分析dna特征的方法

专利名称：分析dna特征的方法
技术领域：
本发明涉及分析DNA尤其是cDNA特征的方法，由此可以从DNA样群中鉴定出特定的DNA。本发明还涉及检定DNA的方法。
在分子生物学的许多领域，分析复杂的核酸样群是一个常见问题，在分析基因表达方式时尤其如此。已经有了多种方法能够同时分析全mRNA样群或其对应的cDNA样群，使我们能够理解基因在体内的表达方式。
但是，目前的方法存在许多缺陷。最简单的方法，例如“扣除克隆”，能够得到相关细胞类型间基因表达差异的粗略比较信息，但是这些方法在分离稀有cDNA方面成功率一般。其它方法，例如“差异展示”法及相关的“分子索引(molecular indexing)”法能够更广泛地比较分子类型间的基因表达，但是这些方法的实施目前还难以自动化，而且依赖于凝胶电泳进行分析。据说，最近又开发出能提供更多信息的方法，例如SAGE，即基因表达的系列分析，该方法无需预先知道信息即可得出基因表达的定量数据，而且能够特异性鉴定出在给定细胞类型内表达的cDNA，但是该方法的代价是大量进行测序。
“扣除克隆”(Lee等，Proc.Nat.Acad.Sci.USA，88，2825-2829)能够鉴定在两种相关细胞类型中差异表达的mRNA或其对应的cDNA。通过用一种细胞类型所建文库中的cDNA与另一相关但不相同细胞类型的过量mRNA杂交，能够选择性的去除两种相关细胞类型共有的cDNA。第二细胞类型mRAN中与第一细胞类型cDNA互补的那些会与之形成杂交双链。有许多酶能够降解这样的杂交双链从而将它们清除，这样就富集了第一细胞类型特有cDNA样群。

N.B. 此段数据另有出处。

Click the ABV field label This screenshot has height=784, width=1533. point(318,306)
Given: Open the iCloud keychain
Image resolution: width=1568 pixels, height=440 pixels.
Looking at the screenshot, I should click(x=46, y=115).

“差异展示”(Laing & Pardee，Science 257，967-971，1992)利用PCR引物来选择性扩增mRNA样群中特定的子集，由此将mRNA分类。将mRNA样群等分，每份用一系列“锚定”聚T引物引发逆转录产生标准长度的聚A尾。用一组约10核苷酸的冗余基因特异性引物来扩增负链。一般使用一组30个这类引物。由此可以根据扩增产物的长度来分析mRNA的特征。然后可以将所得的扩增亚群克隆后用于筛选或测序，或者利用测序凝胶方便地将片段分离。与扣除克隆相比，在这种分类中，低拷贝mRNA不易被丢失，而且，它的重复性要高得多。虽然该方法比扣除克隆法更常用，但是它需要费时的分析。缺点在于，用这类方法，每种cDNA都可能有多种扩增产物。而且，这类方法不能定量，且只能测定关系较密切的细胞类型之间(例如，同一器官特定组织的患病形式和正常形式)的比较信息。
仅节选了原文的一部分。